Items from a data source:
= = = =

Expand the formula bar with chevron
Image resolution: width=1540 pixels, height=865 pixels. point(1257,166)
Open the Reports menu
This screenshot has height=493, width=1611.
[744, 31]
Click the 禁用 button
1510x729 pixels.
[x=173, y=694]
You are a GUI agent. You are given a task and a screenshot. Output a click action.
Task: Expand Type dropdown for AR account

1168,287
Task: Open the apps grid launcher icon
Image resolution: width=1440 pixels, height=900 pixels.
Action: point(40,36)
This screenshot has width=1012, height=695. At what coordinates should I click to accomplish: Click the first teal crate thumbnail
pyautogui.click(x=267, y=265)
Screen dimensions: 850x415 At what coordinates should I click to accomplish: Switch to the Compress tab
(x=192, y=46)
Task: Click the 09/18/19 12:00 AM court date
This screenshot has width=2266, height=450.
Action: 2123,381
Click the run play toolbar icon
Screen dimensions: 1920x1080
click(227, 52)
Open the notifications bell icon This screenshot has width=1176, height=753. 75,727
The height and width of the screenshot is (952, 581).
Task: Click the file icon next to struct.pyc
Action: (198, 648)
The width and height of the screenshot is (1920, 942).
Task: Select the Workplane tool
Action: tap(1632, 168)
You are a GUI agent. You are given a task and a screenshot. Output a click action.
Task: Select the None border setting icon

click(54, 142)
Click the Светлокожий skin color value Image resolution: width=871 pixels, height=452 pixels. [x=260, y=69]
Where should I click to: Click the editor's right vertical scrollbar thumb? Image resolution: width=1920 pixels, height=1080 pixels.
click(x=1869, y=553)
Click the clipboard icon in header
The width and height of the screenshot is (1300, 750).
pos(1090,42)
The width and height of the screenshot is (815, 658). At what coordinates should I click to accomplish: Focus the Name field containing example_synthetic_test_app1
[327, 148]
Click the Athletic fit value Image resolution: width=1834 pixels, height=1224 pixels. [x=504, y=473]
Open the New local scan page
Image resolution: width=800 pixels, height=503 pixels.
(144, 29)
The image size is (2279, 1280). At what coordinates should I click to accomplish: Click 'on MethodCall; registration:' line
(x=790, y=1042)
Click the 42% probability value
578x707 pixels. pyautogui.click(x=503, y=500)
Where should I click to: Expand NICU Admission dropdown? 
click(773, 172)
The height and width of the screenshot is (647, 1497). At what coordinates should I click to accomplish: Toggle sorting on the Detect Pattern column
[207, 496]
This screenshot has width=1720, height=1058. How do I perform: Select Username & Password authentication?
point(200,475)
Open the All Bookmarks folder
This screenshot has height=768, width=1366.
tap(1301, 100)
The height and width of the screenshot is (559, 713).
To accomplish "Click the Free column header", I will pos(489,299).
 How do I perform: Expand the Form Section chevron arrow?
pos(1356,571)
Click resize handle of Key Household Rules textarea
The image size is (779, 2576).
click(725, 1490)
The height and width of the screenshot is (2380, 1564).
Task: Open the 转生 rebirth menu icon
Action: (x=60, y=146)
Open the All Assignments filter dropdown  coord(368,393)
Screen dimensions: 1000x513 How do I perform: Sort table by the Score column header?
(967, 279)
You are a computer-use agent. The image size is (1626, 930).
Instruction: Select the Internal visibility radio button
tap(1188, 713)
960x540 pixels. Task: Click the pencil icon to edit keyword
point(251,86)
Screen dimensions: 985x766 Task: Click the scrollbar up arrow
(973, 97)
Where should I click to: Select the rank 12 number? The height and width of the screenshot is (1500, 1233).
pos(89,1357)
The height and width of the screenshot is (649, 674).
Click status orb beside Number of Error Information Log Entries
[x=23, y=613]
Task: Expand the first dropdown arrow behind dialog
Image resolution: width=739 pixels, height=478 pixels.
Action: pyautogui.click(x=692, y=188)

= = = =

* [Job] Rewrite all of the material, replacing "Screen dimensions" with "Screen size" everywhere it occurs and leaving everything else unchanged.

* [Exercise solution]
Expand the formula bar with chevron
Image resolution: width=1540 pixels, height=865 pixels. point(1257,166)
Open the Reports menu
This screenshot has height=493, width=1611.
[744, 31]
Click the 禁用 button
1510x729 pixels.
[x=173, y=694]
You are a GUI agent. You are given a task and a screenshot. Output a click action.
Task: Expand Type dropdown for AR account

1168,287
Task: Open the apps grid launcher icon
Image resolution: width=1440 pixels, height=900 pixels.
Action: point(40,36)
This screenshot has width=1012, height=695. At what coordinates should I click to accomplish: Click the first teal crate thumbnail
pyautogui.click(x=267, y=265)
Screen size: 850x415 At what coordinates should I click to accomplish: Switch to the Compress tab
(x=192, y=46)
Task: Click the 09/18/19 12:00 AM court date
This screenshot has width=2266, height=450.
Action: 2123,381
Click the run play toolbar icon
Screen size: 1920x1080
click(227, 52)
Open the notifications bell icon This screenshot has width=1176, height=753. 75,727
The height and width of the screenshot is (952, 581).
Task: Click the file icon next to struct.pyc
Action: (198, 648)
The width and height of the screenshot is (1920, 942).
Task: Select the Workplane tool
Action: tap(1632, 168)
You are a GUI agent. You are given a task and a screenshot. Output a click action.
Task: Select the None border setting icon

click(54, 142)
Click the Светлокожий skin color value Image resolution: width=871 pixels, height=452 pixels. [x=260, y=69]
Where should I click to: Click the editor's right vertical scrollbar thumb? Image resolution: width=1920 pixels, height=1080 pixels.
click(x=1869, y=553)
Click the clipboard icon in header
The width and height of the screenshot is (1300, 750).
pos(1090,42)
The width and height of the screenshot is (815, 658). At what coordinates should I click to accomplish: Focus the Name field containing example_synthetic_test_app1
[327, 148]
Click the Athletic fit value Image resolution: width=1834 pixels, height=1224 pixels. [x=504, y=473]
Open the New local scan page
Image resolution: width=800 pixels, height=503 pixels.
(144, 29)
The image size is (2279, 1280). At what coordinates should I click to accomplish: Click 'on MethodCall; registration:' line
(x=790, y=1042)
Click the 42% probability value
578x707 pixels. pyautogui.click(x=503, y=500)
Where should I click to: Expand NICU Admission dropdown? 
click(773, 172)
The height and width of the screenshot is (647, 1497). At what coordinates should I click to accomplish: Toggle sorting on the Detect Pattern column
[207, 496]
This screenshot has width=1720, height=1058. How do I perform: Select Username & Password authentication?
point(200,475)
Open the All Bookmarks folder
This screenshot has height=768, width=1366.
tap(1301, 100)
The height and width of the screenshot is (559, 713).
To accomplish "Click the Free column header", I will pos(489,299).
 How do I perform: Expand the Form Section chevron arrow?
pos(1356,571)
Click resize handle of Key Household Rules textarea
The image size is (779, 2576).
click(725, 1490)
The height and width of the screenshot is (2380, 1564).
Task: Open the 转生 rebirth menu icon
Action: (x=60, y=146)
Open the All Assignments filter dropdown  coord(368,393)
Screen size: 1000x513 How do I perform: Sort table by the Score column header?
(967, 279)
You are a computer-use agent. The image size is (1626, 930).
Instruction: Select the Internal visibility radio button
tap(1188, 713)
960x540 pixels. Task: Click the pencil icon to edit keyword
point(251,86)
Screen size: 985x766 Task: Click the scrollbar up arrow
(973, 97)
Where should I click to: Select the rank 12 number? The height and width of the screenshot is (1500, 1233).
pos(89,1357)
The height and width of the screenshot is (649, 674).
Click status orb beside Number of Error Information Log Entries
[x=23, y=613]
Task: Expand the first dropdown arrow behind dialog
Image resolution: width=739 pixels, height=478 pixels.
Action: pyautogui.click(x=692, y=188)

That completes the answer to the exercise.